Research Seminar: Dr Detlev Arendt - European Molecular Biology Laboratory
Professor Dr Detlev Arendt hosted by Dr Roberto Feuda
Life Sciences Seminar Room G13/G14
The evolutionary origin of neurons and neural circuits
The first animals comprised simple epithelia, composed of cells that resembled their unicellular ancestors, the choanoflagellates. Early cell types performed many functions, such as sensing the environment, capturing and digesting small food, contraction, and locomotion via beating flagella. To coordinate these functions towards whole-body activities such as feeding and locomotion, diversifying cell types started to exploit and elaborate on existing intercellular communication signals, receptors, and pathways.
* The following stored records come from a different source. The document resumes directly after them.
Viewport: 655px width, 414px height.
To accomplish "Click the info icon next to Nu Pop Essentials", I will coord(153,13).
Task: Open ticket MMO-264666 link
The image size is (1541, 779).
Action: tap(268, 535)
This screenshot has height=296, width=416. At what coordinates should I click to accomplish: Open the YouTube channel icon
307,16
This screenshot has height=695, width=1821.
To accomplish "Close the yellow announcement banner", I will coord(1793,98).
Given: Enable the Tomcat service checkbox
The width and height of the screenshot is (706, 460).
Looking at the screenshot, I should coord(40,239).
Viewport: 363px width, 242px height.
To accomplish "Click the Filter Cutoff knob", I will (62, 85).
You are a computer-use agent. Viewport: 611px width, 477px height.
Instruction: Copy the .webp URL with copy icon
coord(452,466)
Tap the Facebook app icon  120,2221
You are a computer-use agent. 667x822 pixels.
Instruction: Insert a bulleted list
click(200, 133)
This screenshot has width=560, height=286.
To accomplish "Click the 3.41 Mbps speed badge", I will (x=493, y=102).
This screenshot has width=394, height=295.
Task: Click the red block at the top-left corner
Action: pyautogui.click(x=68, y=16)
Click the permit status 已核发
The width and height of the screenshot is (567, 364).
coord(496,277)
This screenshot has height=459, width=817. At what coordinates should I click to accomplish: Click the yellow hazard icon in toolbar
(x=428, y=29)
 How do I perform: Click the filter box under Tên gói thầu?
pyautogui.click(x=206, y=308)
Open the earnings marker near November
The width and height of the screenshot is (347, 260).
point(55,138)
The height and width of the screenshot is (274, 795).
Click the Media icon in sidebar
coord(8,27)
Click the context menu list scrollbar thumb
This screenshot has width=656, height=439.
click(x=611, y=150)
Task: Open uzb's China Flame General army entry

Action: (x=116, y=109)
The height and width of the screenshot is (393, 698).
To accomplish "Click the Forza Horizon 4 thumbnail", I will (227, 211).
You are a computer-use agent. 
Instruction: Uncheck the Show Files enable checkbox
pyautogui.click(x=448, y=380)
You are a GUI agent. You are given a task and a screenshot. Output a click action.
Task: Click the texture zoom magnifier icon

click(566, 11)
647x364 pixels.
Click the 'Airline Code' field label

The current revolution in whole-body single-RNA sequencing allows us for the first time to trace the evolution of cell types from the beginnings of the Metazoa to today’s living animals. I will present new insight into the evolution of neurons and neural circuits from sequencing single cells of the demosponge Spongilla lacustris. Intriguingly, we find several cell types with striking resemblances to neuronal cell type families in bilaterians, such as Six+ and Pax+ epithelialcells, amoeboid-neuroid cells with a unique assembly of presynaptic matrix genes, and choanocytes with postsynaptic proteins. Our findings suggest that distinct neuronal characteristics evolved separately in distinct cells, and that first synaptic circuits formed in the absence of proper neurons in the earliest Metazoans.